Weigel

Sprawl is Patriotic

Stephanie Mencimer finds a school of Tea Party thinking that, I confess, I had totally missed. Why did the quickly-forgotten Colorado gubernatorial candidate Dan Maes worry about bike-sharing as a UN plot? Because the small community of people who fret about the UN have been peddling their stuff to Tea Partiers and finding a receptive audience.
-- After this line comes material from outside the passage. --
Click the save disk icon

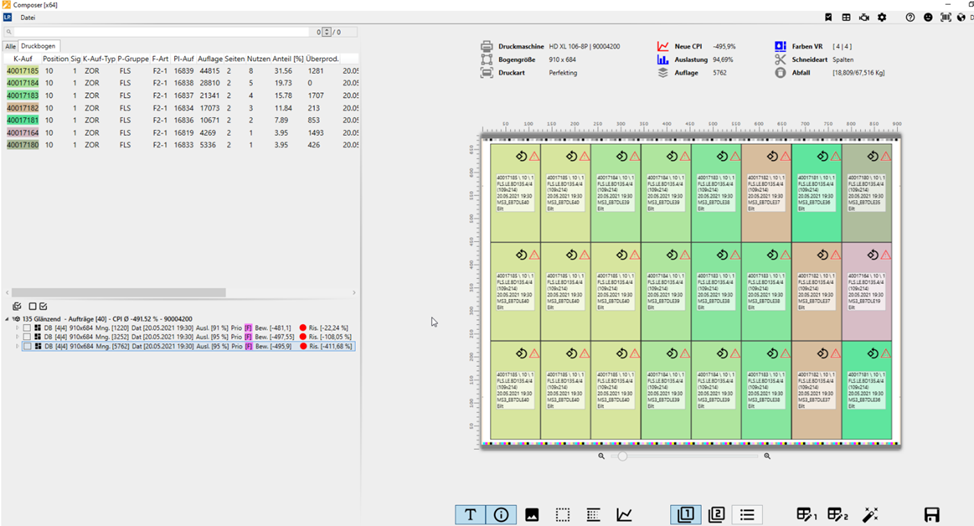tap(931, 515)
Virginia activist Donna Holt is among those who believe that Agenda 21—unveiled during the UN’s “Earth Summit” in 1992—is really a plot to curtail private property rights and deprive Americans of precious constitutional freedoms. In reality, the document will do nothing of the sort, but it has nevertheless been the target of conspiracy-minded UN haters for years. Holt and other tea partiers are taking their cues from people like Henry Lamb , a WorldNetDaily columnist and founder of Sovereignty International and Freedom21, groups designed to fight Agenda 21 and its ilk. He has been arguing for decades that the UN is secretly plotting to herd humans into crowded cities so that the rest of the world can be devoted to wildlife preservation. (Lamb declined to comment for this story because back Mother Jones once included him in a story called Wingnuts in Sheep’s Clothing , and another article that described his role in Astroturf lobbying against the Kyoto treaty.)
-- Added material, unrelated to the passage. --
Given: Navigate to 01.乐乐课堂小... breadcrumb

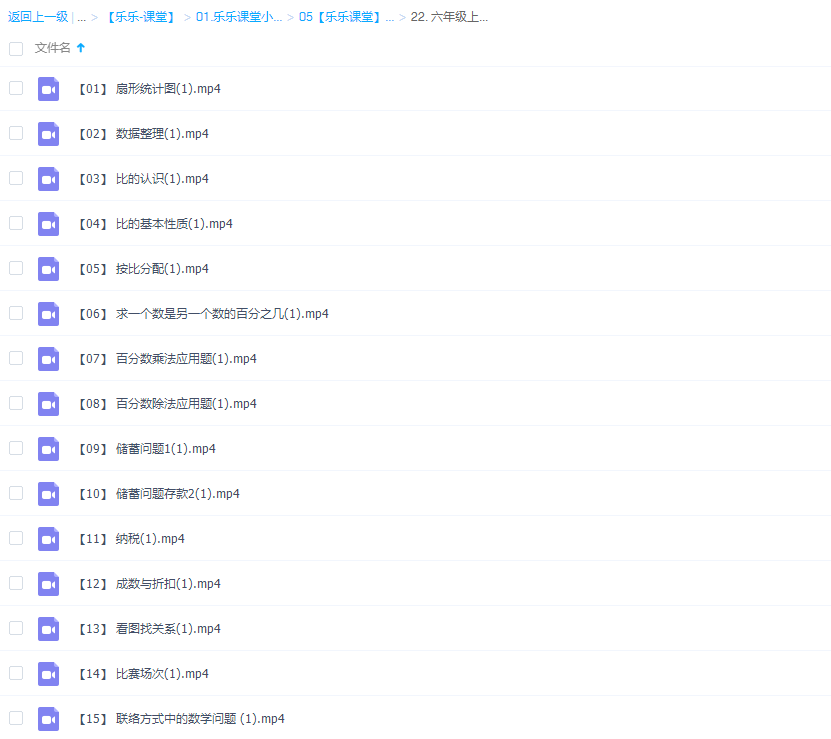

Holt has also has relied on the research of Tom DeWeese, the founder of the American Policy Center and a climate change denier whose group has been funded by Exxon . DeWeese’s organization hosted a conference in Valley Forge, Pennsylvania , this summer attended by many tea partiers, which featured sessions on Agenda 21. Schooled by such activists, Holt, the Virginia coordinator of Ron Paul’s Campaign for Liberty , has set to work spreading the word about Agenda 21 and the evils of sustainable development. She’s finding a very receptive audience among tea party groups, who she believes are going to make sustainable development the next target of their activism.

This is useful stuff. Tea Partiers are not crazy. They have economic angst to spare. And countless people with grindable axes are rushing to convert them to the belief that THEIR obsessions can explain all of the angst. In this case, Tea Party activists were instinctively worried about big spending on high-speed rail, so the WorldNetDaily crowd saw some easy marks.